Santa Clarita City Councilwoman Marsha McLean is letting her feet do the talking.
She’s made a tap dancing video to protest state proposals to borrow city tax revenues. Watch her performance at http://www.saveyourcity.net/index.cfm?setid=B135186F-1851-66EF-E28D28674777BA7E&page_var=/player/vid_prime.cfm&prekey=McLean.
The video, shot in front of City Hall, is one of more than 300 videos posted on Save Your City, a website sponsored by the League of California Cities.
The League started the website in response to Governor Arnold Schwarzenegger’s proposal to borrow a percentage of property tax revenues from cities (about $2 billion) to help close the state’s budget deficit.
“The cities are banding together, just like we do in any emergency,” explained Santa Clarita spokeswoman Gail Ortiz. “We’re telling Sacramento not to raise funds by raiding the cities.”
Although the video has attracted some criticism, it’s not that out of line with other gimmicks used to get attention, such as the current “Mayor Dude” campaign or the storied “Hairdresser Forum” that welcomed stylists to City Hall to share the real concerns of Santa Clarita citizens.
“The City is opposed to any proposal by the state of California that seeks to borrow local property taxes, transportation funds or other revenue to balanced the bloated state budget,” McLean says in the video, without skipping a step – or breathing hard.
“The latest thing lobbyists came up with were fact sheets,” said Mike Madrid, Public Affairs Director for the League. “Legislators get reams of paper every day and don’t have time to read them. But they will give us 15 to 30 seconds to watch a video. The impact has been profound; the videos are changing the debate over the budget.”
Madrid said that legislators are seeing the value of standing with mayors and councilmembers from their districts and have requested videos of their own be posted.
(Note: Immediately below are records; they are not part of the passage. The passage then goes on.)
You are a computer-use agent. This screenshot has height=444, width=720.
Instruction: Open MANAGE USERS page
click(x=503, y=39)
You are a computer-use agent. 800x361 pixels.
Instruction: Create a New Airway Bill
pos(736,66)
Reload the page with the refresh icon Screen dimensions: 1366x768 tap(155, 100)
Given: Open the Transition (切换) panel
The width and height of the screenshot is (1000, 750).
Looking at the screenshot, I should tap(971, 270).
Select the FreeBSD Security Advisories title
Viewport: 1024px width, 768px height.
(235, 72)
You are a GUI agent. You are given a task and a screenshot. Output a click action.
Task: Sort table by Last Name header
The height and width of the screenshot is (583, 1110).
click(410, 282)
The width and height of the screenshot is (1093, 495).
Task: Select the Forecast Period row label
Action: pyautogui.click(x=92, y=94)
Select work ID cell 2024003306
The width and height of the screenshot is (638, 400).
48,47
He expected several more by the end of the day.
McLean, who serves on the League’s board of directors, stepped into the spotlight Friday morning, when the dance video because the subject of e-mails, Facebook postings and Tweets.
“We’re the city of Santa Clarita, right?” she said. “The city does things a cut above and a little more innovative and we decided to do something a little different than just the talking.”
The Save Your City campaign really got off the ground when Compton Mayor Pro Tem Lillie Dobson and Councilwoman Barbara Calhoun shot a video telling the state to act more responsibly.
The website ranks the videos on popularity and by Friday morning, the Compton ladies had well over 500 views. McLean’s status is rising quickly.
“Keep your hands off our money,” Calhoun warns. “We will have to cut our fire and our sheriff and that’s our public safety. We’re sick and tired of the state balancing their budget on the backs of the cities. If we can cut our budgets, why can’t you?”
While her approach is performance-based, McLean made it clear that the city would do whatever it took to get attention.
“Citizens need to know how we’re fighting these types of raids on our budget because if affects all of us,” she said. “If we lose $3 million because they’re going to ‘borrow’ our money, it’s going to be devastating and we’re going to have to cut more programs and we don’t want to do that.”
McLean said the council will not cut public safety in the city.
“I resent when they say in Sacramento that they have to cut fire and police and programs to help the poor and the elderly. There are plenty of programs that are redundant and have grown out of sight,” she said.
While they haven’t made their own videos, McLean said that local legislators Assemblyman Cameron Smyth and Senators George Runner and Tony Strickland have all told the League they are opposed to borrowing money from city coffers.
McLean added that State Controller John Chaing told the Los Angeles County Division of the League yesterday that he is advising against borrowing from cities to avoid creating even more debt.
You don’t have to be a politician to make a video, either. The League is soliciting support videos from community and business groups, activists and taxpayers alike to send the message to Sacramento.